#### [What you have to do]
Without altering anything, repeat each of the records.

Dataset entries
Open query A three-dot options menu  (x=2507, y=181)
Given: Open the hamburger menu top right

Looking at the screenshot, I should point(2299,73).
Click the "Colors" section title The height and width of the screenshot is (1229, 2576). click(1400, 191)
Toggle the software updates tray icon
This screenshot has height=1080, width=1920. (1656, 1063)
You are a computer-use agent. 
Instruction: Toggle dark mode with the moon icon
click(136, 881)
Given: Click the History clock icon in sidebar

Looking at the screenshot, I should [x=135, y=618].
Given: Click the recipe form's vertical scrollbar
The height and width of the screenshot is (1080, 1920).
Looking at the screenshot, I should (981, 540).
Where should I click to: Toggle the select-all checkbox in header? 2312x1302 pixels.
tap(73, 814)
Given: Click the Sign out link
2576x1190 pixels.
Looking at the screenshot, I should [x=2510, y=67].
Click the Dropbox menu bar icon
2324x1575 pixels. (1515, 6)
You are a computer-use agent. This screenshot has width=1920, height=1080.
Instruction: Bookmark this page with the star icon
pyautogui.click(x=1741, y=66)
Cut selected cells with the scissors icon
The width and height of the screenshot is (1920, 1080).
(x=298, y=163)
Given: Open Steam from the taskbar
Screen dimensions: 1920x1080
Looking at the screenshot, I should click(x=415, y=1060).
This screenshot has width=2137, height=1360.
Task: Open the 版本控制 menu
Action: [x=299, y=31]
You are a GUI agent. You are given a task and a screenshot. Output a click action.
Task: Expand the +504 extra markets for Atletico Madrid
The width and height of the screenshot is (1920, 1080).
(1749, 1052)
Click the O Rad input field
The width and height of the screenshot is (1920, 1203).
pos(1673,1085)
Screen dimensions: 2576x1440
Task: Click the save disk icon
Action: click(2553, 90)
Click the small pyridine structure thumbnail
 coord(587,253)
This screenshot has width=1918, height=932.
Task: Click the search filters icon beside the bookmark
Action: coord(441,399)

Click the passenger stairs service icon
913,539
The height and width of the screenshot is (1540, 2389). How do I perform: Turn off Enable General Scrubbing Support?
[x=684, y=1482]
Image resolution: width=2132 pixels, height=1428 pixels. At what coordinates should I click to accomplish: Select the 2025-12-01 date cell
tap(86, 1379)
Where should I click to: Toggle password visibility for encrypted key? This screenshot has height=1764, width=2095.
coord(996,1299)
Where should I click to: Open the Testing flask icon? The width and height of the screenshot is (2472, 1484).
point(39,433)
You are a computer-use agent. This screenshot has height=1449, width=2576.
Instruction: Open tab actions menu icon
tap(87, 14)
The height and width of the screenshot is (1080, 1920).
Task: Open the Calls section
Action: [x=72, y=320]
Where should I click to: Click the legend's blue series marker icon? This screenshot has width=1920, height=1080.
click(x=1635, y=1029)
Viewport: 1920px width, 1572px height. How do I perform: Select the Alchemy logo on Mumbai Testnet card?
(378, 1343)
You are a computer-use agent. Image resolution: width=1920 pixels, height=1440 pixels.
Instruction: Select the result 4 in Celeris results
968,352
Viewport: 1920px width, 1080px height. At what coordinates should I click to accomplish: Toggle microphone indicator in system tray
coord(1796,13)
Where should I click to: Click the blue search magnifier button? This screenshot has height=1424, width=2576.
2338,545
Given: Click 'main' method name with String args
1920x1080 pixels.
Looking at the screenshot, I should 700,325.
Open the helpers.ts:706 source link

#### [Answer space]
Open query A three-dot options menu  (x=2507, y=181)
Given: Open the hamburger menu top right

Looking at the screenshot, I should point(2299,73).
Click the "Colors" section title The height and width of the screenshot is (1229, 2576). click(1400, 191)
Toggle the software updates tray icon
This screenshot has height=1080, width=1920. (1656, 1063)
You are a computer-use agent. 
Instruction: Toggle dark mode with the moon icon
click(136, 881)
Given: Click the History clock icon in sidebar

Looking at the screenshot, I should [x=135, y=618].
Given: Click the recipe form's vertical scrollbar
The height and width of the screenshot is (1080, 1920).
Looking at the screenshot, I should (981, 540).
Where should I click to: Toggle the select-all checkbox in header? 2312x1302 pixels.
tap(73, 814)
Given: Click the Sign out link
2576x1190 pixels.
Looking at the screenshot, I should [x=2510, y=67].
Click the Dropbox menu bar icon
2324x1575 pixels. (1515, 6)
You are a computer-use agent. This screenshot has width=1920, height=1080.
Instruction: Bookmark this page with the star icon
pyautogui.click(x=1741, y=66)
Cut selected cells with the scissors icon
The width and height of the screenshot is (1920, 1080).
(x=298, y=163)
Given: Open Steam from the taskbar
Screen dimensions: 1920x1080
Looking at the screenshot, I should click(x=415, y=1060).
This screenshot has width=2137, height=1360.
Task: Open the 版本控制 menu
Action: [x=299, y=31]
You are a GUI agent. You are given a task and a screenshot. Output a click action.
Task: Expand the +504 extra markets for Atletico Madrid
The width and height of the screenshot is (1920, 1080).
(1749, 1052)
Click the O Rad input field
The width and height of the screenshot is (1920, 1203).
pos(1673,1085)
Screen dimensions: 2576x1440
Task: Click the save disk icon
Action: click(2553, 90)
Click the small pyridine structure thumbnail
 coord(587,253)
This screenshot has width=1918, height=932.
Task: Click the search filters icon beside the bookmark
Action: coord(441,399)

Click the passenger stairs service icon
913,539
The height and width of the screenshot is (1540, 2389). How do I perform: Turn off Enable General Scrubbing Support?
[x=684, y=1482]
Image resolution: width=2132 pixels, height=1428 pixels. At what coordinates should I click to accomplish: Select the 2025-12-01 date cell
tap(86, 1379)
Where should I click to: Toggle password visibility for encrypted key? This screenshot has height=1764, width=2095.
coord(996,1299)
Where should I click to: Open the Testing flask icon? The width and height of the screenshot is (2472, 1484).
point(39,433)
You are a computer-use agent. This screenshot has height=1449, width=2576.
Instruction: Open tab actions menu icon
tap(87, 14)
The height and width of the screenshot is (1080, 1920).
Task: Open the Calls section
Action: [x=72, y=320]
Where should I click to: Click the legend's blue series marker icon? This screenshot has width=1920, height=1080.
click(x=1635, y=1029)
Viewport: 1920px width, 1572px height. How do I perform: Select the Alchemy logo on Mumbai Testnet card?
(378, 1343)
You are a computer-use agent. Image resolution: width=1920 pixels, height=1440 pixels.
Instruction: Select the result 4 in Celeris results
968,352
Viewport: 1920px width, 1080px height. At what coordinates should I click to accomplish: Toggle microphone indicator in system tray
coord(1796,13)
Where should I click to: Click the blue search magnifier button? This screenshot has height=1424, width=2576.
2338,545
Given: Click 'main' method name with String args
1920x1080 pixels.
Looking at the screenshot, I should 700,325.
Open the helpers.ts:706 source link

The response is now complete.